Villads Keiding, Designer
Catalogue text written in relation to ART COPENHAGEN, The Nordic Art Fair 2011


When looking at things closely, Lotte Agger is continuously puzzled by their real nature: "The objects that capture me are often on the edge of nothing, in the act of dissolving. Take for instance the picture of the grey car, photographed from the side so that it looks almost completely flat. A Mercedes, once an icon of prosperity, but now lost from the world. It is just there, broken and left behind, bleeding gasoline and it consists of nothing else but thin and lopsided rusting sheets. We attach so many dreams and ideas to the things around us. I still remember the first time I realized that everything in Bakken is made of cardboard. - That it is not at all what it pretends to be!"

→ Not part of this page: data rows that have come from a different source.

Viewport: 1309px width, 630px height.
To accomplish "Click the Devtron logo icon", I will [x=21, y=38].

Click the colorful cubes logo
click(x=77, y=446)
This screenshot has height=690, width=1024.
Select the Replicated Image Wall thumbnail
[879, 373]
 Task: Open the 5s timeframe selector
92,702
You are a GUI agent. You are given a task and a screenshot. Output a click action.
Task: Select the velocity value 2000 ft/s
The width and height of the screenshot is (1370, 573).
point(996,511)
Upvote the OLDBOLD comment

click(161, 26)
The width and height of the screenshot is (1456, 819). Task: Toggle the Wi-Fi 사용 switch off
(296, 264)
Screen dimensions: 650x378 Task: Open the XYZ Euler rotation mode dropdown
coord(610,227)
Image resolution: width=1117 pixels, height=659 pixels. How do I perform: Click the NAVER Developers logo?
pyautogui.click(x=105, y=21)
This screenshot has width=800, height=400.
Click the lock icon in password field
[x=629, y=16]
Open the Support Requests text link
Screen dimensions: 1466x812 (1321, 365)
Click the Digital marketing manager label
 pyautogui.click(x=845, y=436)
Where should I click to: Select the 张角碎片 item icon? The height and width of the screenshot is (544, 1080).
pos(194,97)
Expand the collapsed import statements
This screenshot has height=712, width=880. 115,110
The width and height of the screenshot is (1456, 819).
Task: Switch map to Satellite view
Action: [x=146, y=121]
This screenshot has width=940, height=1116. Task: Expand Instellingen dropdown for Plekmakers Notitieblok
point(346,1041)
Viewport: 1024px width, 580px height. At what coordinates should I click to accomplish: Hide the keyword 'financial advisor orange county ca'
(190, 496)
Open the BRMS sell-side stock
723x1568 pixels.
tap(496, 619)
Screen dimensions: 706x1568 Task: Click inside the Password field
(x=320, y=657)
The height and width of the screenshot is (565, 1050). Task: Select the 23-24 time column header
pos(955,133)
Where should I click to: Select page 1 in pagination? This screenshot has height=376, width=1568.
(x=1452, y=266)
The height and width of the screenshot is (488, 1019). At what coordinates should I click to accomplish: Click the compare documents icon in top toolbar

The art works are built of objects and simple scenarios, carved loose from their context and placed on the edge of a world consisting of sky and earth. Only the unique is preserved. The pictures show traces of humans who were once there, but have now left. When Lotte Agger takes photos of old mobile homes, dreary residential areas, deserted parking lots and abandoned toys, she is also pointing to the things we overlook, to the wonders of the seemingly boring, to the magic of daily life. "To me it is about creating a concentration of a feeling or atmosphere, in this case of desertion. It is about finding the object that creates exactly this ambiance, and cut everything else away" says Lotte Agger.

And this is what she does through extensive photo manipulation. Just about as long as the camera has been known, photos have been subject to manipulation, and digital photo processing has opened new possibilities. Lotte Agger does in no way try to hide what she has actually done with the photos. Her intention is to make the adaptation obvious, turn it into a visual element and a form of expression per se; "...explicit like the stroke of a brush" Lotte Agger says.

The finished works are typically characterized by a great simplicity of the composition. The simplicity is a result of a long process. Accordingly, there are many capsized attempts behind every single work, attempts that have resulted in breaking the picture, as Lotte Agger puts it, and therefore subject to complete recreation or simple rejection.

The photo works of Lotte Agger are simultaneously intriguing and challenging, investigative and worth investigating. The works are a magic mirror. She intends to show us the things we think we see in our daily life and yet do not see after all. A reality we think we know and have sensed for a brief moment when we happened to be close by. The existential references are clear: The rocking horse has been dug up and put away on a field. The cottage tent is used as a lumber room and is full of old junk. Everything is perishable, our dreams too.